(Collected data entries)
--*--

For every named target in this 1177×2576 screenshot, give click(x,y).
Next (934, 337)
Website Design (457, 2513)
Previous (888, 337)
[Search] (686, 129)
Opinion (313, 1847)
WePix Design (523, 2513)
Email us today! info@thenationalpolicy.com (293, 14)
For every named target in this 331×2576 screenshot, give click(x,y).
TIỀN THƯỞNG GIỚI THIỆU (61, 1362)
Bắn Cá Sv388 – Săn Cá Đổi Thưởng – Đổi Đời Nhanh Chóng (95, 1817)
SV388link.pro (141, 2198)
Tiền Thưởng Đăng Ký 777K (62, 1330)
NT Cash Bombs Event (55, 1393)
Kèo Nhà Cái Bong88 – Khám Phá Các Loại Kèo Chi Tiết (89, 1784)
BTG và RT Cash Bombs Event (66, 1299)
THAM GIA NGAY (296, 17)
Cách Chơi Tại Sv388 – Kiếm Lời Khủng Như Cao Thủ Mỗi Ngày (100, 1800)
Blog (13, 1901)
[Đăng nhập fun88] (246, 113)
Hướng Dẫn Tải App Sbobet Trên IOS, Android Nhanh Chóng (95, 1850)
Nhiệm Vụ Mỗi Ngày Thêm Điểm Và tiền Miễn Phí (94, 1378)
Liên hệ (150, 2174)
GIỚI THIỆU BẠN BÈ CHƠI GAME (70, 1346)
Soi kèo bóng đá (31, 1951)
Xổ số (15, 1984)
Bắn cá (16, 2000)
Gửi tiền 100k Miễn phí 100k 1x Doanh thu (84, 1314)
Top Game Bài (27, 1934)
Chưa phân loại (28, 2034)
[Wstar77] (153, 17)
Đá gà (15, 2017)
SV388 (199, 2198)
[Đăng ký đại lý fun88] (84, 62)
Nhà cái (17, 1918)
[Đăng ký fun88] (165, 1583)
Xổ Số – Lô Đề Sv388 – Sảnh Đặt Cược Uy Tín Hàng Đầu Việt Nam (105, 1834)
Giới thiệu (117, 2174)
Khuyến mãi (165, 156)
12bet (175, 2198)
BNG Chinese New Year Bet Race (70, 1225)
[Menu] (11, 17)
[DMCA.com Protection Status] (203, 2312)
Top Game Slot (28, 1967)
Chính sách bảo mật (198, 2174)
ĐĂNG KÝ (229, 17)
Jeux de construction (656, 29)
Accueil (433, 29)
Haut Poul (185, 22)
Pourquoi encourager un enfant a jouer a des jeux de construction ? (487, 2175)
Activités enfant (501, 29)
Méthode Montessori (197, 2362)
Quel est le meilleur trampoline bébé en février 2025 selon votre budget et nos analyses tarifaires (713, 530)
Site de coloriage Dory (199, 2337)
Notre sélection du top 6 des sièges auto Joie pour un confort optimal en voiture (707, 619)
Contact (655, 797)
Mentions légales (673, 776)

--*--

#### [WHAT YOU NEED TO DO]
Please retype the top of the data exactly, down to and including the line that holds "[Đăng ký fun88] (165, 1583)", and nothing further.

#### [WORKED SOLUTION]
For every named target in this 1177×2576 screenshot, give click(x,y).
Next (934, 337)
Website Design (457, 2513)
Previous (888, 337)
[Search] (686, 129)
Opinion (313, 1847)
WePix Design (523, 2513)
Email us today! info@thenationalpolicy.com (293, 14)
For every named target in this 331×2576 screenshot, give click(x,y).
TIỀN THƯỞNG GIỚI THIỆU (61, 1362)
Bắn Cá Sv388 – Săn Cá Đổi Thưởng – Đổi Đời Nhanh Chóng (95, 1817)
SV388link.pro (141, 2198)
Tiền Thưởng Đăng Ký 777K (62, 1330)
NT Cash Bombs Event (55, 1393)
Kèo Nhà Cái Bong88 – Khám Phá Các Loại Kèo Chi Tiết (89, 1784)
BTG và RT Cash Bombs Event (66, 1299)
THAM GIA NGAY (296, 17)
Cách Chơi Tại Sv388 – Kiếm Lời Khủng Như Cao Thủ Mỗi Ngày (100, 1800)
Blog (13, 1901)
[Đăng nhập fun88] (246, 113)
Hướng Dẫn Tải App Sbobet Trên IOS, Android Nhanh Chóng (95, 1850)
Nhiệm Vụ Mỗi Ngày Thêm Điểm Và tiền Miễn Phí (94, 1378)
Liên hệ (150, 2174)
GIỚI THIỆU BẠN BÈ CHƠI GAME (70, 1346)
Soi kèo bóng đá (31, 1951)
Xổ số (15, 1984)
Bắn cá (16, 2000)
Gửi tiền 100k Miễn phí 100k 1x Doanh thu (84, 1314)
Top Game Bài (27, 1934)
Chưa phân loại (28, 2034)
[Wstar77] (153, 17)
Đá gà (15, 2017)
SV388 (199, 2198)
[Đăng ký đại lý fun88] (84, 62)
Nhà cái (17, 1918)
[Đăng ký fun88] (165, 1583)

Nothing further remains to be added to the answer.